» À FAIRE:
Dans l'extrait sur les Gilets jaunes et la réforme des retraites, quelle déclaration est attribuée à Philippe Martinez ? Répondez en une phrase, s'il vous plaît.

» EXTRAIT DU TEXTE:
· · · · ·

Quelles que soient les différences entre le mouvement des Gilets jaunes et celui des opposants à la réforme des retraites, certaines ressemblances méritent cependant de retenir l’attention. Même refus de reconnaître la légitimité du pouvoir et même vision de celui-ci comme un adversaire, même refus de la négociation et des concessions mutuelles, refus d’autant plus remarquable, s’agissant des syndicats, qu’en principe la négociation et les concessions réciproques semblent être la raison d’être même des organisations syndicales ce qui traduit un étonnant transfert de la radicalité vers elles. Même exigence donc du retrait du projet gouvernemental. Même volonté d’infliger au gouvernement une défaite totale et même tentative d’installer un climat insurrectionnel. Philippe Martinez, secrétaire général de la CGT, a déclaré ainsi qu’il « faut des grèves partout ». Enfin, même soutien de la population qui donne à un mouvement de grève minoritaire l’onction de la légitimité populaire.
De l’observation de ces deux mouvements, il ressort que les idéologies jacobine et sans-culotte demeurent très vivantes dans notre pays. Le discours qui tentent de décrire les conducteurs de la SNCF et de la RATP comme des privilégiés du système ne convainc pas la majorité de la population car, dans la vision portée par ces idéologies, qui oppose « le peuple et les gros », pour reprendre le titre d’un ouvrage de Pierre Birnbaum, ces travailleurs font partie du peuple et à ce titre ont raison de défendre leurs intérêts contre un pouvoir qui « donne tout aux riches ».

· · · · ·

» DONNÉES ENREGISTRÉES:
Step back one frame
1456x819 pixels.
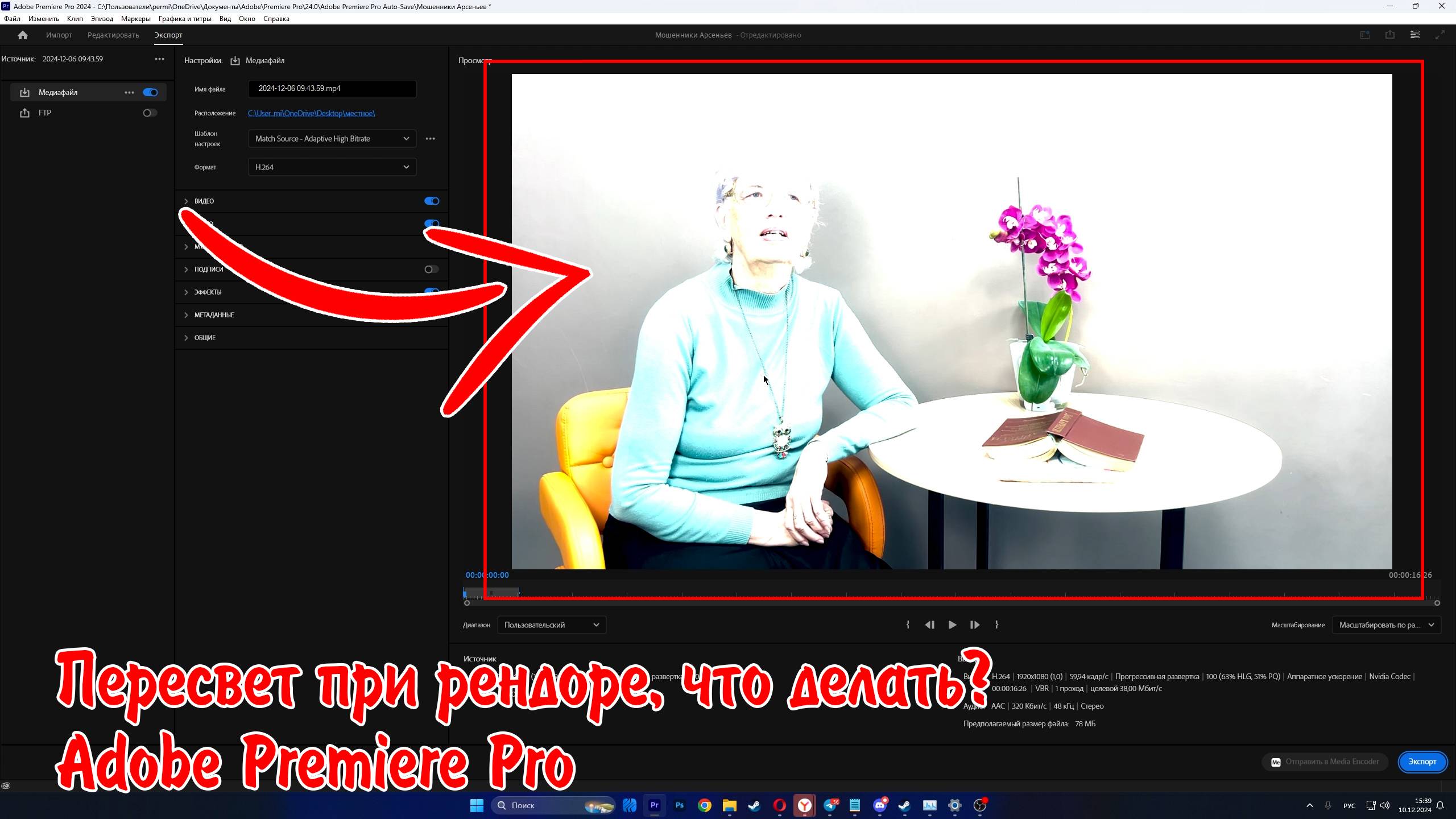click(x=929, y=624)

· · · · ·

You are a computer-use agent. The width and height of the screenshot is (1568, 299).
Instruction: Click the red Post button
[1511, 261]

· · · · ·

» RÉPONSE:
Philippe Martinez, secrétaire général de la CGT, a déclaré qu'il « faut des grèves partout ».